Question

What is the equation of the line that is normal to `f(x)= sqrt( x^2+3x+2)` at `x=1`?

Answer 1

`y=sqrt6/5(-2x+7)`
See explanation below

Explanation:

The value of derivative of `f(x)` at `x=1` is the slope of tangent line to `f(x)` at `x=1`.
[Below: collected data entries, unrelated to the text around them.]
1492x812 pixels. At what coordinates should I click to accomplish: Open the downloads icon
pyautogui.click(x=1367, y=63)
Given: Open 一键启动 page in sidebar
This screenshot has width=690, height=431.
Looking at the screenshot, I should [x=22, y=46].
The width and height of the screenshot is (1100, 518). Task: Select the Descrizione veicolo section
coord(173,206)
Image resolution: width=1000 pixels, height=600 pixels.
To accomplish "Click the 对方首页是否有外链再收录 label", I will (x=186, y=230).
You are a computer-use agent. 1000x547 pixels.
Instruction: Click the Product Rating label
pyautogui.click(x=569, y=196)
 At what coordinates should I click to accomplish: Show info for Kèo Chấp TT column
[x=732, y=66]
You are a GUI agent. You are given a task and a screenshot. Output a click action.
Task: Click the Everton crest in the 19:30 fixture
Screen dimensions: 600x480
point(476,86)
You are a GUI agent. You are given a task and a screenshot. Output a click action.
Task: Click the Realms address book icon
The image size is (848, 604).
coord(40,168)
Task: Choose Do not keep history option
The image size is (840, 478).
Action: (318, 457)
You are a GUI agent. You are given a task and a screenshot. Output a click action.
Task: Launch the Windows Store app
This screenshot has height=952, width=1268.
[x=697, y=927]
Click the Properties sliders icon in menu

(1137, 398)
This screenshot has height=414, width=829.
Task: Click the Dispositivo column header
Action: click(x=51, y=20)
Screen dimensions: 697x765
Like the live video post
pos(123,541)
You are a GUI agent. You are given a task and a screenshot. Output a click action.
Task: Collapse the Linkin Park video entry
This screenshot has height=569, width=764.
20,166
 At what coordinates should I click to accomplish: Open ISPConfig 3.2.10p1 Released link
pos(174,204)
As per, `f'(x)=1/2(2x+3)/sqrt(x^2+3x+2)`

`f'(1)=1/2(2·1+3)/sqrt(1^2+3·1+2)`=`5/(2sqrt6)`

By other hand: if the straigh line general equation is

`y=mx+b` (where `m` is the slope and `b` is the intersection with `y` axis) then, the normal line equation is `y=-1/mx+c`

So: the normal line equation requested is `y=-2sqrt6/5x+b`

The value b can be found by the fact: the value of `f(1)` and by normal line must be the same (because they intercept in `x=1`

Thus: `f(1)=sqrt6= -2sqrt6/5+b` trasposing elements we found

`b=7sqrt6/5`

Finally, the normal line equation is `y=-2sqrt6/5x+7sqrt6/5` or

`y=sqrt6/5(-2x+7)`